Work required:
Quote the listing from the line with "At what coordinates" to the line with "Image resolution: width=1393", reproducing each line verbatim, both ends included.

Recorded information:
--------
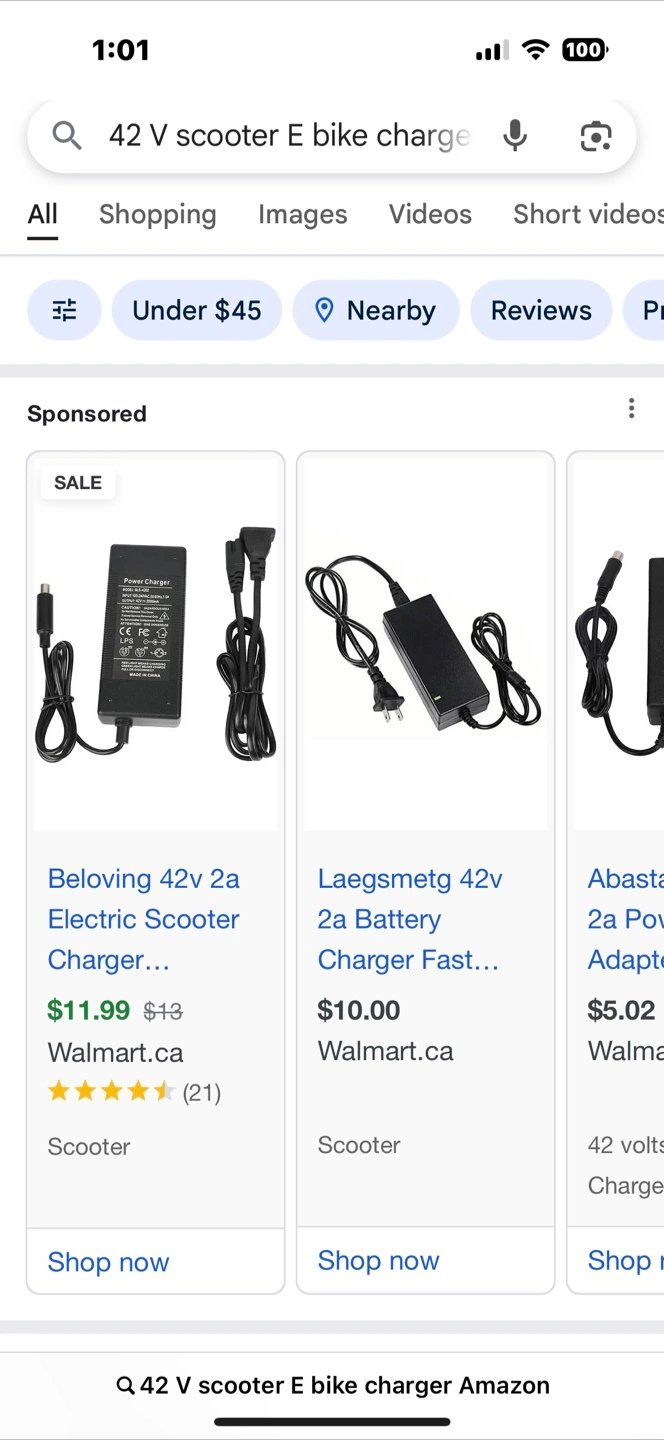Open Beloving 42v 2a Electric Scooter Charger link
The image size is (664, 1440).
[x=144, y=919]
--------
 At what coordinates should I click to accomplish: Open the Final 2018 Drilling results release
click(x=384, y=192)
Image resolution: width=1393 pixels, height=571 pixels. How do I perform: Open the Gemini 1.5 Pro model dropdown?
--------
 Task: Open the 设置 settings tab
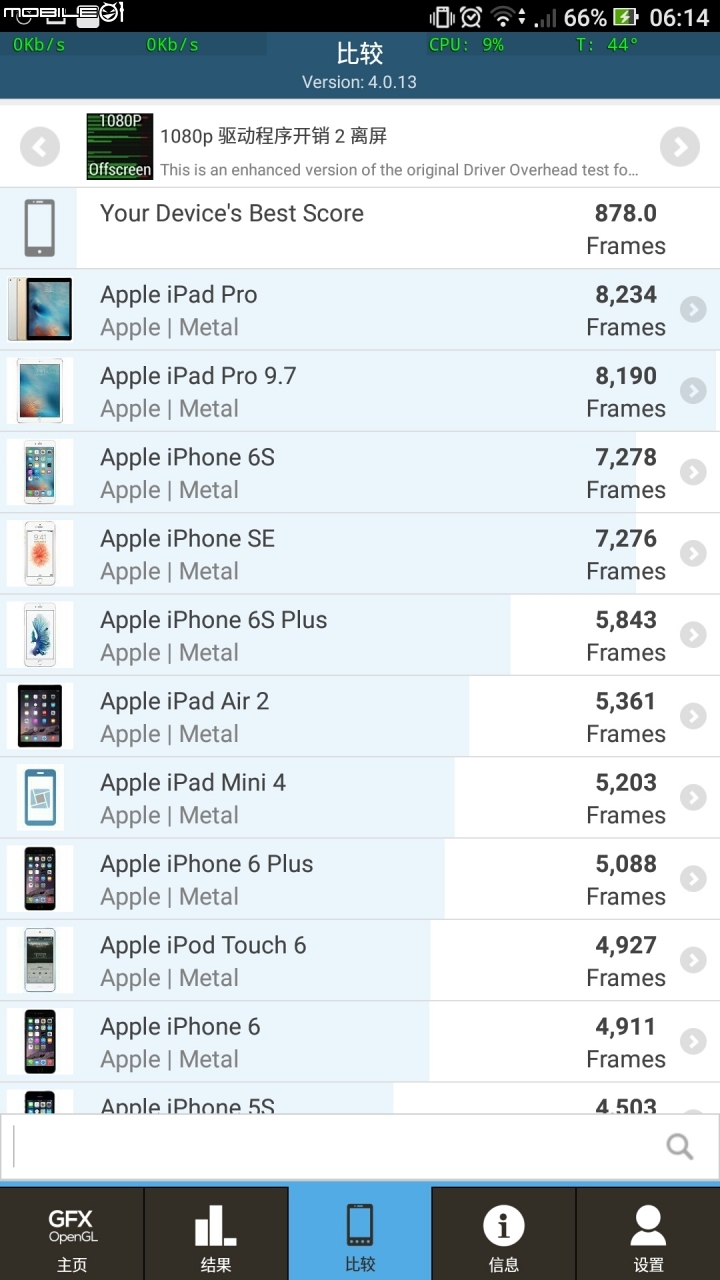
--------
Complete answer:
 At what coordinates should I click to accomplish: Open the Final 2018 Drilling results release
click(x=384, y=192)
Image resolution: width=1393 pixels, height=571 pixels. How do I perform: Open the Gemini 1.5 Pro model dropdown?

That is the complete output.